TASK GOAL = Gather, from the listing beneath this task, every line holding the string "https".

SUPPLIED ENTRIES =
——

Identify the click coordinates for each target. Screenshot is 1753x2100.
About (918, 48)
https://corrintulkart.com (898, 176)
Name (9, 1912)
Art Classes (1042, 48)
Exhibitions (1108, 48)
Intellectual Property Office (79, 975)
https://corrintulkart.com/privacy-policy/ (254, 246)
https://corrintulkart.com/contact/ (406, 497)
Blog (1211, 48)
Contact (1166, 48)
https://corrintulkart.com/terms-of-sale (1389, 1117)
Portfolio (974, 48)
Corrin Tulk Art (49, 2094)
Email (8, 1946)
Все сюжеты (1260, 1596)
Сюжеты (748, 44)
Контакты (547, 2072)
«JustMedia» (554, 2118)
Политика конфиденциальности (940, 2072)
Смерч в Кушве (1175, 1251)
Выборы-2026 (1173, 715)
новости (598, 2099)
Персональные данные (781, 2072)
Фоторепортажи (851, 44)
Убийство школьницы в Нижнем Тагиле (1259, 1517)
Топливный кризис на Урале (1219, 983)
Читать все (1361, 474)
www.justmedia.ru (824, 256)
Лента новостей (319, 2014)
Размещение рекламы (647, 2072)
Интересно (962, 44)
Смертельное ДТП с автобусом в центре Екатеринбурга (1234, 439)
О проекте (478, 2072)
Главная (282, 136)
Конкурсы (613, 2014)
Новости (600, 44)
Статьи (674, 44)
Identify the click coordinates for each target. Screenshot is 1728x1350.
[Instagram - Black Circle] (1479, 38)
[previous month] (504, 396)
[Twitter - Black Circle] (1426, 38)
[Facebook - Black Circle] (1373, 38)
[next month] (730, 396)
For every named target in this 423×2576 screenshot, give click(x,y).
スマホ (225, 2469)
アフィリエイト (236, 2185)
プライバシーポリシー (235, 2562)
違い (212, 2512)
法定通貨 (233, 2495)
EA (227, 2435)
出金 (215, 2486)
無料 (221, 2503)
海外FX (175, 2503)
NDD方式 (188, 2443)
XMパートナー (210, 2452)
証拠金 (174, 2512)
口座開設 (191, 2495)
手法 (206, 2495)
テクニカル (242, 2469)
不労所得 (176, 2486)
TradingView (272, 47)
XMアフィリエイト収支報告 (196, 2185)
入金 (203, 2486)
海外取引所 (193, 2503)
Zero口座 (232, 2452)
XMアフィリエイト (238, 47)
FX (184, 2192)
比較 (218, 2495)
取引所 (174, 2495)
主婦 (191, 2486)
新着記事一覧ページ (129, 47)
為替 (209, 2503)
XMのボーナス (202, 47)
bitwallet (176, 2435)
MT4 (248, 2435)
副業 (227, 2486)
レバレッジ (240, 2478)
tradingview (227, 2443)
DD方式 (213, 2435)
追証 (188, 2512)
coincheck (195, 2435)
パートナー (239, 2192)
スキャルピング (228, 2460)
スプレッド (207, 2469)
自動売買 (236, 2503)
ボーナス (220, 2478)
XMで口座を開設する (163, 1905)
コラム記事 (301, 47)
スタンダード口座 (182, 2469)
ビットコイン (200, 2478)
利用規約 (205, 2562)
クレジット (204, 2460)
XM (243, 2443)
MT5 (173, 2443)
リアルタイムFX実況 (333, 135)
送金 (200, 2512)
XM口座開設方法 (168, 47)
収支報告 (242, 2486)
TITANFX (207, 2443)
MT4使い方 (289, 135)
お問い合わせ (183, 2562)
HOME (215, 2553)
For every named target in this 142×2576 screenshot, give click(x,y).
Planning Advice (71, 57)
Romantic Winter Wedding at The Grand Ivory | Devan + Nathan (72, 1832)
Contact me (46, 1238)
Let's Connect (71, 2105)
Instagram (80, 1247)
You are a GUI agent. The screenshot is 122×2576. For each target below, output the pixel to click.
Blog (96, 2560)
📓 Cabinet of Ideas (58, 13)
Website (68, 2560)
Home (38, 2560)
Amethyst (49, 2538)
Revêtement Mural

——

TASK RESPONSE =
https://corrintulkart.com (898, 176)
https://corrintulkart.com/privacy-policy/ (254, 246)
https://corrintulkart.com/contact/ (406, 497)
https://corrintulkart.com/terms-of-sale (1389, 1117)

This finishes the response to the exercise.